Silicon Strategies reserves the right to publish all letters to the editor and contributed commentary on its Web site. Please forward letters to: firstname.lastname@example.org and email@example.com
This letter is in response to an article entitled, "Samsung did not surpass Intel in flash, says Semico." The article was posted this week (see November 22 story). In this letter, Semico Research Corp. wants to clarify--or retract--its position on market share for Spansion, the joint flash-memory venture between Advanced Micro Devices Inc. and Fujitsu Ltd.

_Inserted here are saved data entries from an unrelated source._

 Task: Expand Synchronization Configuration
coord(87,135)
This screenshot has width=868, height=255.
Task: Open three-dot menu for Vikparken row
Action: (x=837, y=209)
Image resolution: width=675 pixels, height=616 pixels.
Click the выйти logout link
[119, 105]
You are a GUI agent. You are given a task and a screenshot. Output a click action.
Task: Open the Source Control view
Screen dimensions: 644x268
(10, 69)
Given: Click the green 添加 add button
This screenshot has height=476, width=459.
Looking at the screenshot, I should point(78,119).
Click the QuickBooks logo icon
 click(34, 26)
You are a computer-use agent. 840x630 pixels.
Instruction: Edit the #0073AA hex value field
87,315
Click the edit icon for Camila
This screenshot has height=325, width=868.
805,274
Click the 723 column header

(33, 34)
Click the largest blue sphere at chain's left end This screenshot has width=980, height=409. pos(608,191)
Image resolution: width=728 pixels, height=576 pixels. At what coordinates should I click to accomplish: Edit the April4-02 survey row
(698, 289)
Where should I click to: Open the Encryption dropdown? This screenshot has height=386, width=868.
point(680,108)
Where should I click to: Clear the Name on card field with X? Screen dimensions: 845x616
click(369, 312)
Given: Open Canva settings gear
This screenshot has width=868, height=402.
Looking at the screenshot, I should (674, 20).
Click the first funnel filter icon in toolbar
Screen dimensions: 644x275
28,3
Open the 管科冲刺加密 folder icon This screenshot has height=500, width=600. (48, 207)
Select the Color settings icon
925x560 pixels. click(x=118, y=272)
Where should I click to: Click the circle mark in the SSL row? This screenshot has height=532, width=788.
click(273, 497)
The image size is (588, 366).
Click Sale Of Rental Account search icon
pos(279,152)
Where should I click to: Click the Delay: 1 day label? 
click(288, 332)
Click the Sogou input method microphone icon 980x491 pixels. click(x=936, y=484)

We have been informed by our friends at Spansion that the Semico Spin piece: "Big Changes in Flash Market Share?" was based upon a faulty understanding of the way their company deals with AMD and Fujitsu. In the article we stated that market shares for 2003 would be computed separately for Spansion, Fujitsu, and AMD because AMD-marked parts would be available only through AMD and Fujitsu parts only from Fujitsu. We have learned that this is not the case, and that both AMD and Fujitsu are free to sell all three brands of parts: AMD, Fujitsu, and Spansion.
This casts a completely different light on the market share division, since all parts emanate from Spansion as products rather than as parts exclusively made under a foundry relationship for either AMD or Fujitsu. Although we stated that the three brands will be reported separately, according to the standard rules mentioned in the piece we now see that they need to be reported together as Spansion brand product. Furthermore, since any consolidation or divestiture is reported as if it were in effect for the entire year in which it happened, Semico will show Spansion revenues to be combined even for the time between January 1 and when the Spansion brand was introduced.
As for the question about market share, Semico has not yet compiled 2003 market share, and we can only report what has been shared by the companies. Spansion (as reported through AMD's financials) had Q3 revenues of $420 million, which representatives tell us can be adjusted up to $440 million once we account for Fujitsu's markup. Intel's Wireless Communications and Computing Group's reported revenues for Q3 were $450 million, a number which will be split into two parts: Intel's flash revenues, and that group's processor revenues. Recall that Intel sells their RISC embedded processors out of that group. Semico has not yet divided out the group's processor revenues, but it looks as if the two companies' flash sales are certainly close to each other, and in this light it is quite possible that Spansion's third-quarter revenues surpassed those of Intel.